Introduction
- Learn how to organize a computational project
- Many benefits to good organization & documentation
- Understand all project components
- Work more efficiently
- Easier for collaboration
- Including with your future self
- Save a lot of time & frustration in long run, even if it’s time-consuming and frustrating to do it right initially
Example project walk-through
Download example project.
- Good file structure
- All project files in one main folder
- Subfolders (data, R, etc.)
- Main folder is R project
- Self-contained project
- Use relative instead of absolute paths
- Good folder & file names
- Descriptive but not too long
- No spaces
- Consistent format
- README
- Everything someone needs to know to understand project
- Raw data
- In separate folder from cleaned data
- Never change!
- Each file should have metadata
- Scripts with code
- Relative file paths to read in and create files
- Lots of comments
- Order: libraries, data, user-created functions, everything else
- Good variable & column names
- Two methods to deal with different versions of same file
- Good = consistent naming scheme
- Each copy has date or version number
- Don’t call anything final, cause no file ever is!

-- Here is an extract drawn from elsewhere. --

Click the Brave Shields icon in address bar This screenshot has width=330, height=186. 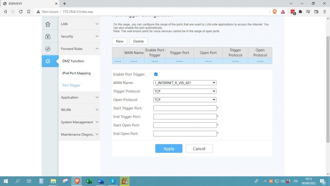coord(275,12)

- Better = version control, only have one copy of each file
- Good = consistent naming scheme
- Running all scripts
- Good = description of order to run each script in README
- Better = script to run all scripts
- Best = Make
- Combine code output and text in single document, e.g., knitr
Goal of good project structure
- Reproducibility = ability to get same results from set of data & code
- Give entire project folder to someone else (or your future self!), they can understand all parts and recreate your results, figures, documents, etc.
- Improving reproducibility makes YOUR life easier!